**YOUR OBJECTIVE**
When the string "menu" appears in a line of the records, show the whole line.

==============================

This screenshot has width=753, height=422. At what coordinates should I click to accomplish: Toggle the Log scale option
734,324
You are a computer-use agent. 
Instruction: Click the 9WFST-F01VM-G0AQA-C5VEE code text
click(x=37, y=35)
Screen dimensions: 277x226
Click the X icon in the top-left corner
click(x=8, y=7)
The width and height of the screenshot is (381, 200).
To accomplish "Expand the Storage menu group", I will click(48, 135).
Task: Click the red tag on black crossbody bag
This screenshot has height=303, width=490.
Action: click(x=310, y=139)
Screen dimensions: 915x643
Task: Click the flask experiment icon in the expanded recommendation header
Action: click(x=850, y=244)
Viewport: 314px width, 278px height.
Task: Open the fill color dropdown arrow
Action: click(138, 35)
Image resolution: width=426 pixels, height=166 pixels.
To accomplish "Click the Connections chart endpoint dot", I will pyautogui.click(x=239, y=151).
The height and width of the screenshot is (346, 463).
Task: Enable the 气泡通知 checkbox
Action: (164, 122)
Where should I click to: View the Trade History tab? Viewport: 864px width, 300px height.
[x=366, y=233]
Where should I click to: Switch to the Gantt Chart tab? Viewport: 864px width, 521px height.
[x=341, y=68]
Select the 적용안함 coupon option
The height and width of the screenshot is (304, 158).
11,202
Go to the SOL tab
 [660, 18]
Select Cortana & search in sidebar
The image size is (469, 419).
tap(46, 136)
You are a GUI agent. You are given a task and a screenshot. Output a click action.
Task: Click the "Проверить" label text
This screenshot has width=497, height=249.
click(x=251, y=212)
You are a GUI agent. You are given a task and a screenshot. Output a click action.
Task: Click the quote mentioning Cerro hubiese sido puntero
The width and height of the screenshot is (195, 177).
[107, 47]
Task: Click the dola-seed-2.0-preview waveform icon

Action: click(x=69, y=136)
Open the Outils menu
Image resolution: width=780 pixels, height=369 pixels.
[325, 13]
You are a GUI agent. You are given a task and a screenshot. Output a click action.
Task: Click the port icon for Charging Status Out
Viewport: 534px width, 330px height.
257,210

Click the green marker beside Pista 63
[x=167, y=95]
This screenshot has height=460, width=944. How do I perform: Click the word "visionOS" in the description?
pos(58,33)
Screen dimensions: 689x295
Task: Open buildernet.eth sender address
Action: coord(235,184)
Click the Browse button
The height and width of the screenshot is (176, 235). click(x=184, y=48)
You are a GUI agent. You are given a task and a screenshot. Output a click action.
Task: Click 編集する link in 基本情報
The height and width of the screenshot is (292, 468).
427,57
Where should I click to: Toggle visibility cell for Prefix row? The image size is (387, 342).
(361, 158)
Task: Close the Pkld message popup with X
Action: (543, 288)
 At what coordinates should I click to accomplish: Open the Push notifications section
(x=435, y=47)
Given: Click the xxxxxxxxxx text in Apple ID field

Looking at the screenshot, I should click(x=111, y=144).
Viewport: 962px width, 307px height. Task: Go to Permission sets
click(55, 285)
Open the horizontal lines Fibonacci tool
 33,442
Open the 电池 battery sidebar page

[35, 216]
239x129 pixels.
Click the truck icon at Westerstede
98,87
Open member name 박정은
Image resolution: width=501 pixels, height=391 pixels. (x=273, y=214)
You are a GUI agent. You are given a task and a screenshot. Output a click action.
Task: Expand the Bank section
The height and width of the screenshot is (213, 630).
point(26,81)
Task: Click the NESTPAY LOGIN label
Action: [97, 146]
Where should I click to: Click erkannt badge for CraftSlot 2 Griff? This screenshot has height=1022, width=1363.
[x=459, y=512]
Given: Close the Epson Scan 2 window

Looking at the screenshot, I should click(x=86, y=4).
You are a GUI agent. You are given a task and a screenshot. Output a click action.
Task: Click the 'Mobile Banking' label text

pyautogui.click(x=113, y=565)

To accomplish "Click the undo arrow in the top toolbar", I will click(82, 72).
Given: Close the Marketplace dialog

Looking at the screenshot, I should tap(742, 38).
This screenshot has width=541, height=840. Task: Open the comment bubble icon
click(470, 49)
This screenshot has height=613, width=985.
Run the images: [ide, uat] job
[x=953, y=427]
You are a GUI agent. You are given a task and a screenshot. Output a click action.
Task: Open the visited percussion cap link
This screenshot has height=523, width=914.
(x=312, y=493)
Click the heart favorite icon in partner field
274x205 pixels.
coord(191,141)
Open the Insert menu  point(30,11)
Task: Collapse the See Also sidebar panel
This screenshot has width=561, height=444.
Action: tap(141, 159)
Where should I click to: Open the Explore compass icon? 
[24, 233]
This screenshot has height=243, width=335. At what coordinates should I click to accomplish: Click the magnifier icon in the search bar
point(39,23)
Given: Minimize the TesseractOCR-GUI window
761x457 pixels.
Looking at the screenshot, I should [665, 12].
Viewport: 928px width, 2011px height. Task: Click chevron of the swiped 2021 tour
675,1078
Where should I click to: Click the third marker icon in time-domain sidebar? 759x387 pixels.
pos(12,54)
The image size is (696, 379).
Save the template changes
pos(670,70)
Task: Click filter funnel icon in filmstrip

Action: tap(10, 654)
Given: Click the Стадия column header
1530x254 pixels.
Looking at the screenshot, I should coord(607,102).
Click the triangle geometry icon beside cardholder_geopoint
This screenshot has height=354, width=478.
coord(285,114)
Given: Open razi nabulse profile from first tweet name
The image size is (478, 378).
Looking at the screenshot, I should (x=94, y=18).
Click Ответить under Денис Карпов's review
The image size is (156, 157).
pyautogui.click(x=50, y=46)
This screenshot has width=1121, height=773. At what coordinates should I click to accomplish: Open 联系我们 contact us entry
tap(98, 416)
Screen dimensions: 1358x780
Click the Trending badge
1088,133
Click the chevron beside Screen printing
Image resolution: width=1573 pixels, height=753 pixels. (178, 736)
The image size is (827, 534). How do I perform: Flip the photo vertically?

==============================

**RESULT**
To accomplish "Expand the Storage menu group", I will click(48, 135).
Open the Outils menu
Open the Insert menu  point(30,11)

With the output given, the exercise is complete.